Topics: Brandy, Bureau of Economic Research, Christelle Reade-Jahn, Nhlanhla Nene, South Africa, South African Brandy Foundation

The brandy industry has welcomed the indication from Government that excise duty increases are under review, saying it revealed a greater understanding of the industry and its challenges.

An excise hike of 8.5% on brandy was announced by the Minister of Finance, Nhlanhla Nene, during the annual National Budget Speech on 25 February 2015.

Mr Nene added that other reforms under consideration include providing excise duty relief to wine-based spirits such as brandy. The rationale is that brandy is at a cost disadvantage compared with other forms of alcoholic spirits.

“The above is the result of continuous open dialogue between the brandy industry and various Government departments around the unique challenges facing wine producers and cellars,” says Christelle Reade-Jahn of the South African Brandy Foundation.


The South African brandy industry has long played a major role in the economy.

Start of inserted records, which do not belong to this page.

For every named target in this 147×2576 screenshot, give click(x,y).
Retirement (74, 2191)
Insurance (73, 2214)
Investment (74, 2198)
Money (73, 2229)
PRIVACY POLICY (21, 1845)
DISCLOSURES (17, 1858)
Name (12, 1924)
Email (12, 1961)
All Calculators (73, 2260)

It is estimated that South Africa is the world’s seventh largest brandy producer. While the majority of brandy is consumed within the local market, this industry has also achieved significant export growth although from a relatively small scale. This product of the vine has significant economic relevance.

“It takes about five litres of wine to produce one litre of brandy,” explains Reade-Jahn. “As such, the South African brandy industry has a symbiotic relationship with the wine industry, increasing local manufacturing value and stimulating local job creation.”

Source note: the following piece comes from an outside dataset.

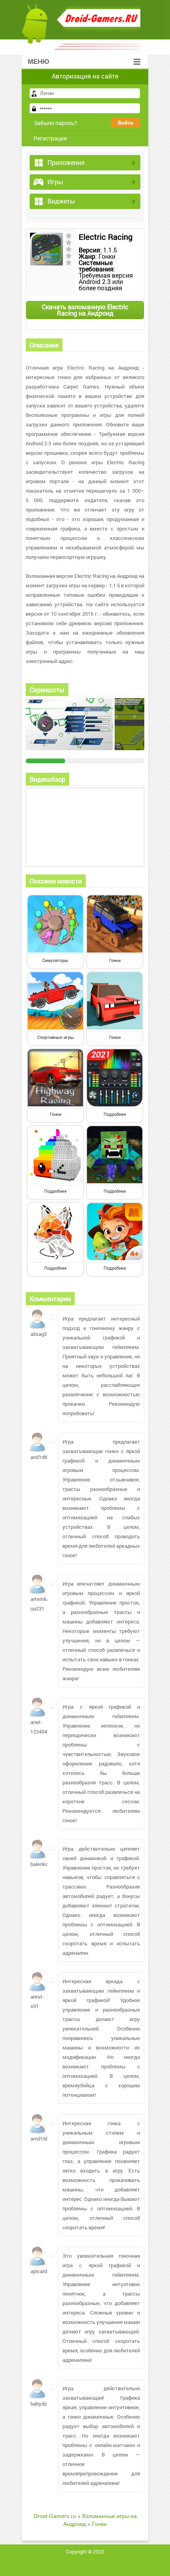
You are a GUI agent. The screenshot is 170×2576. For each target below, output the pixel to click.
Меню (38, 61)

The market demand for brandy also has a significant impact on the primary wine producers in South Africa. Recent research by the Bureau of Economic Research (BER) indicated that for every one percent of increase in South African brandy sales volumes, the price of distilling wine to South Africa’s grape producers increases by 0.9%.


“A growth recovery of the SA brandy industry will therefore positively influence the overall profitability of South African wine producers, who are significant local employers. The economic value added multiplier for South African brandy has been estimated at 1.30, the government tax multiplier at 1.44 and the employment multiplier at 6.85.

"This shows that for every R1-million increase in the demand for brandy, economic value added in the economy will increase by R1.3-million, government tax revenue from excise and VAT will increase by R1.44 million and 6.85 jobs will be gained. The economic growth potential from a world class local product such as South Africa’s brandies is substantial.”

Reade-Jahn added that the cost of producing a brandy to South Africa’s high standards was far higher than that of spirits made from grains or sugar cane.

“Grapes are a more expensive raw material compared to maize or sugar cane. South Africa’s legal requirements for the production of brandy are superior to most other brandy-producing countries. This gives the industry the ability to produce world-class brandies.”